• Extracted information:
++++++
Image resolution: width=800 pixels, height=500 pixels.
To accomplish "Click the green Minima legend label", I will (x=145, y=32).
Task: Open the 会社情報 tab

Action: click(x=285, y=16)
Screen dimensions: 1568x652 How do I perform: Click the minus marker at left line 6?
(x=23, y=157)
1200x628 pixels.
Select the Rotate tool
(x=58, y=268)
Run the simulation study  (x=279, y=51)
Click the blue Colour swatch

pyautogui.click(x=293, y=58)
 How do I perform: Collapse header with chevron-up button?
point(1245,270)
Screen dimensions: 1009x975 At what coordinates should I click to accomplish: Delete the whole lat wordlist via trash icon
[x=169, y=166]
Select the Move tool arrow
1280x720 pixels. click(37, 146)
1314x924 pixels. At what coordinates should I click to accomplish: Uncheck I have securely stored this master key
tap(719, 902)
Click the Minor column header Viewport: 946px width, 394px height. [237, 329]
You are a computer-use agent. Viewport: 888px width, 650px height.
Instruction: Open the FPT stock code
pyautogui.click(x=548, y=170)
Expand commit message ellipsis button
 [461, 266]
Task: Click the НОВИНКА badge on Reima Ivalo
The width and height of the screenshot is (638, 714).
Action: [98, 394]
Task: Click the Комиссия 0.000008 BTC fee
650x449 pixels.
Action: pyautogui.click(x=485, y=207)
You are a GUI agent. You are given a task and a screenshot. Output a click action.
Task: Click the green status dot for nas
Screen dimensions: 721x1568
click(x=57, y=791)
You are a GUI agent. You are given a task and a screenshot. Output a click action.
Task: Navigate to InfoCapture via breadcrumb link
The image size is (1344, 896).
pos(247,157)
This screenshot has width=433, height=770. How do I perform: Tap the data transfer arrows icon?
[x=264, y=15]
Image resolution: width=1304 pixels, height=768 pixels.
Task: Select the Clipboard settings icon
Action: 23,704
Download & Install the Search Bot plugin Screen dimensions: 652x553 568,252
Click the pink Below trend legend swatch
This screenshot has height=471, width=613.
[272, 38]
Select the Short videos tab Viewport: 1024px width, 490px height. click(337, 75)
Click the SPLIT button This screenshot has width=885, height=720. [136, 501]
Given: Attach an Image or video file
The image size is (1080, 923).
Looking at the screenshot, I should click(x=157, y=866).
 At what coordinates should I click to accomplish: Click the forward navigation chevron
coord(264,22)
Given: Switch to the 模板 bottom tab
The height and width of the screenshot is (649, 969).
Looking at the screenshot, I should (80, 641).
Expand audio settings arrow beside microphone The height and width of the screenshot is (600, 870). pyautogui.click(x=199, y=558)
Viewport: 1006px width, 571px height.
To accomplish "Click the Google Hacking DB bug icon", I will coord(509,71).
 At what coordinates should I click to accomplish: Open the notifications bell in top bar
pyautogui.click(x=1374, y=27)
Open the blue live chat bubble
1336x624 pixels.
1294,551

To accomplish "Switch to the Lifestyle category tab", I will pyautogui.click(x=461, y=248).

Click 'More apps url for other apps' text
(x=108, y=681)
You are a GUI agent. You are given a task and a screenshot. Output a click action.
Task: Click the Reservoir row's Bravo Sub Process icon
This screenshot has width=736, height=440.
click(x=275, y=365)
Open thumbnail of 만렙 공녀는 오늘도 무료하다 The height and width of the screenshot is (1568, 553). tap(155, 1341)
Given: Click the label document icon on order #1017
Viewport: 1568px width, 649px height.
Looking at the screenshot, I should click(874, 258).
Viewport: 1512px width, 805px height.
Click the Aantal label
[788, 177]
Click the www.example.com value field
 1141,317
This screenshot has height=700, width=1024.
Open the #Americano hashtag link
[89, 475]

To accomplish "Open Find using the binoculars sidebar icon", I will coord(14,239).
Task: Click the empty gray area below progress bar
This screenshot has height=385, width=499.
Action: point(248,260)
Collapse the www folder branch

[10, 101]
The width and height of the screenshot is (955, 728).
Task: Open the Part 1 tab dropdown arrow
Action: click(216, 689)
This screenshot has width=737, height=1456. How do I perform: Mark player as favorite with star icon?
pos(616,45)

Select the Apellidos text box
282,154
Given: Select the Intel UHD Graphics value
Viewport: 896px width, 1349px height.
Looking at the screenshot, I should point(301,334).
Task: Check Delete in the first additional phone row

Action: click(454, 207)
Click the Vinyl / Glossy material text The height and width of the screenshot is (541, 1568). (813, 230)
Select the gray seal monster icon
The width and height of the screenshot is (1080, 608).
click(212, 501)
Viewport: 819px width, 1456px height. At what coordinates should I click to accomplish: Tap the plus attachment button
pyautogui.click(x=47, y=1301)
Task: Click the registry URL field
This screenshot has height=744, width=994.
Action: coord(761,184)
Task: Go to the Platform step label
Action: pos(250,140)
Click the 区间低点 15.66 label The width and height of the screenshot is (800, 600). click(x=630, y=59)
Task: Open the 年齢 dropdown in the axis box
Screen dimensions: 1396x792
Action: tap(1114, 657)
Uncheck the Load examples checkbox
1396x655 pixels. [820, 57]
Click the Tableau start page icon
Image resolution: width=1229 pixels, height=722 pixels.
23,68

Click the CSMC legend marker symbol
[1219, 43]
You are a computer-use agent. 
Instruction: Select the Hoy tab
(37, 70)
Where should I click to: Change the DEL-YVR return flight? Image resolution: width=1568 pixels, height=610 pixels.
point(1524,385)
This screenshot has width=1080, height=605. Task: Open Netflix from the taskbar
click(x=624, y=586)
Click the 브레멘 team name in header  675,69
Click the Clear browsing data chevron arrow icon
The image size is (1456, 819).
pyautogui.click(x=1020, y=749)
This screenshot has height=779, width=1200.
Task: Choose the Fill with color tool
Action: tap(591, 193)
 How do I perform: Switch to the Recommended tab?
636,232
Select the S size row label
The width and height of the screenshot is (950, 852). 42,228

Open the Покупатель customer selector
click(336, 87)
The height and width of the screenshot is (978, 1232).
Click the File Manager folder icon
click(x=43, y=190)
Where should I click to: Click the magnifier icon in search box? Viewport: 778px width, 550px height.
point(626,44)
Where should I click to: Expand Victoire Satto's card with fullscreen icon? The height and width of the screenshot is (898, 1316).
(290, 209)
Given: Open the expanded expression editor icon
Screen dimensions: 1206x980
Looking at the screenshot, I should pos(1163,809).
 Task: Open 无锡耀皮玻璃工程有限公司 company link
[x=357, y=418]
++++++
• What needs to be done: Output the full listing again, exactly as it stands above.

• Answer for this exercise:
Image resolution: width=800 pixels, height=500 pixels.
To accomplish "Click the green Minima legend label", I will (x=145, y=32).
Task: Open the 会社情報 tab

Action: click(x=285, y=16)
Screen dimensions: 1568x652 How do I perform: Click the minus marker at left line 6?
(x=23, y=157)
1200x628 pixels.
Select the Rotate tool
(x=58, y=268)
Run the simulation study  (x=279, y=51)
Click the blue Colour swatch

pyautogui.click(x=293, y=58)
 How do I perform: Collapse header with chevron-up button?
point(1245,270)
Screen dimensions: 1009x975 At what coordinates should I click to accomplish: Delete the whole lat wordlist via trash icon
[x=169, y=166]
Select the Move tool arrow
1280x720 pixels. click(37, 146)
1314x924 pixels. At what coordinates should I click to accomplish: Uncheck I have securely stored this master key
tap(719, 902)
Click the Minor column header Viewport: 946px width, 394px height. [237, 329]
You are a computer-use agent. Viewport: 888px width, 650px height.
Instruction: Open the FPT stock code
pyautogui.click(x=548, y=170)
Expand commit message ellipsis button
 [461, 266]
Task: Click the НОВИНКА badge on Reima Ivalo
The width and height of the screenshot is (638, 714).
Action: [98, 394]
Task: Click the Комиссия 0.000008 BTC fee
650x449 pixels.
Action: pyautogui.click(x=485, y=207)
You are a GUI agent. You are given a task and a screenshot. Output a click action.
Task: Click the green status dot for nas
Screen dimensions: 721x1568
click(x=57, y=791)
You are a GUI agent. You are given a task and a screenshot. Output a click action.
Task: Navigate to InfoCapture via breadcrumb link
The image size is (1344, 896).
pos(247,157)
This screenshot has width=433, height=770. How do I perform: Tap the data transfer arrows icon?
[x=264, y=15]
Image resolution: width=1304 pixels, height=768 pixels.
Task: Select the Clipboard settings icon
Action: 23,704
Download & Install the Search Bot plugin Screen dimensions: 652x553 568,252
Click the pink Below trend legend swatch
This screenshot has height=471, width=613.
[272, 38]
Select the Short videos tab Viewport: 1024px width, 490px height. click(337, 75)
Click the SPLIT button This screenshot has width=885, height=720. [136, 501]
Given: Attach an Image or video file
The image size is (1080, 923).
Looking at the screenshot, I should click(x=157, y=866).
 At what coordinates should I click to accomplish: Click the forward navigation chevron
coord(264,22)
Given: Switch to the 模板 bottom tab
The height and width of the screenshot is (649, 969).
Looking at the screenshot, I should (80, 641).
Expand audio settings arrow beside microphone The height and width of the screenshot is (600, 870). pyautogui.click(x=199, y=558)
Viewport: 1006px width, 571px height.
To accomplish "Click the Google Hacking DB bug icon", I will coord(509,71).
 At what coordinates should I click to accomplish: Open the notifications bell in top bar
pyautogui.click(x=1374, y=27)
Open the blue live chat bubble
1336x624 pixels.
1294,551

To accomplish "Switch to the Lifestyle category tab", I will pyautogui.click(x=461, y=248).

Click 'More apps url for other apps' text
(x=108, y=681)
You are a GUI agent. You are given a task and a screenshot. Output a click action.
Task: Click the Reservoir row's Bravo Sub Process icon
This screenshot has width=736, height=440.
click(x=275, y=365)
Open thumbnail of 만렙 공녀는 오늘도 무료하다 The height and width of the screenshot is (1568, 553). tap(155, 1341)
Given: Click the label document icon on order #1017
Viewport: 1568px width, 649px height.
Looking at the screenshot, I should click(874, 258).
Viewport: 1512px width, 805px height.
Click the Aantal label
[788, 177]
Click the www.example.com value field
 1141,317
This screenshot has height=700, width=1024.
Open the #Americano hashtag link
[89, 475]

To accomplish "Open Find using the binoculars sidebar icon", I will coord(14,239).
Task: Click the empty gray area below progress bar
This screenshot has height=385, width=499.
Action: point(248,260)
Collapse the www folder branch

[10, 101]
The width and height of the screenshot is (955, 728).
Task: Open the Part 1 tab dropdown arrow
Action: click(216, 689)
This screenshot has width=737, height=1456. How do I perform: Mark player as favorite with star icon?
pos(616,45)

Select the Apellidos text box
282,154
Given: Select the Intel UHD Graphics value
Viewport: 896px width, 1349px height.
Looking at the screenshot, I should point(301,334).
Task: Check Delete in the first additional phone row

Action: click(454, 207)
Click the Vinyl / Glossy material text The height and width of the screenshot is (541, 1568). (813, 230)
Select the gray seal monster icon
The width and height of the screenshot is (1080, 608).
click(212, 501)
Viewport: 819px width, 1456px height. At what coordinates should I click to accomplish: Tap the plus attachment button
pyautogui.click(x=47, y=1301)
Task: Click the registry URL field
This screenshot has height=744, width=994.
Action: coord(761,184)
Task: Go to the Platform step label
Action: pos(250,140)
Click the 区间低点 15.66 label The width and height of the screenshot is (800, 600). click(x=630, y=59)
Task: Open the 年齢 dropdown in the axis box
Screen dimensions: 1396x792
Action: tap(1114, 657)
Uncheck the Load examples checkbox
1396x655 pixels. [820, 57]
Click the Tableau start page icon
Image resolution: width=1229 pixels, height=722 pixels.
23,68

Click the CSMC legend marker symbol
[1219, 43]
You are a computer-use agent. 
Instruction: Select the Hoy tab
(37, 70)
Where should I click to: Change the DEL-YVR return flight? Image resolution: width=1568 pixels, height=610 pixels.
point(1524,385)
This screenshot has width=1080, height=605. Task: Open Netflix from the taskbar
click(x=624, y=586)
Click the 브레멘 team name in header  675,69
Click the Clear browsing data chevron arrow icon
The image size is (1456, 819).
pyautogui.click(x=1020, y=749)
This screenshot has height=779, width=1200.
Task: Choose the Fill with color tool
Action: tap(591, 193)
 How do I perform: Switch to the Recommended tab?
636,232
Select the S size row label
The width and height of the screenshot is (950, 852). 42,228

Open the Покупатель customer selector
click(336, 87)
The height and width of the screenshot is (978, 1232).
Click the File Manager folder icon
click(x=43, y=190)
Where should I click to: Click the magnifier icon in search box? Viewport: 778px width, 550px height.
point(626,44)
Where should I click to: Expand Victoire Satto's card with fullscreen icon? The height and width of the screenshot is (898, 1316).
(290, 209)
Given: Open the expanded expression editor icon
Screen dimensions: 1206x980
Looking at the screenshot, I should pos(1163,809).
 Task: Open 无锡耀皮玻璃工程有限公司 company link
[x=357, y=418]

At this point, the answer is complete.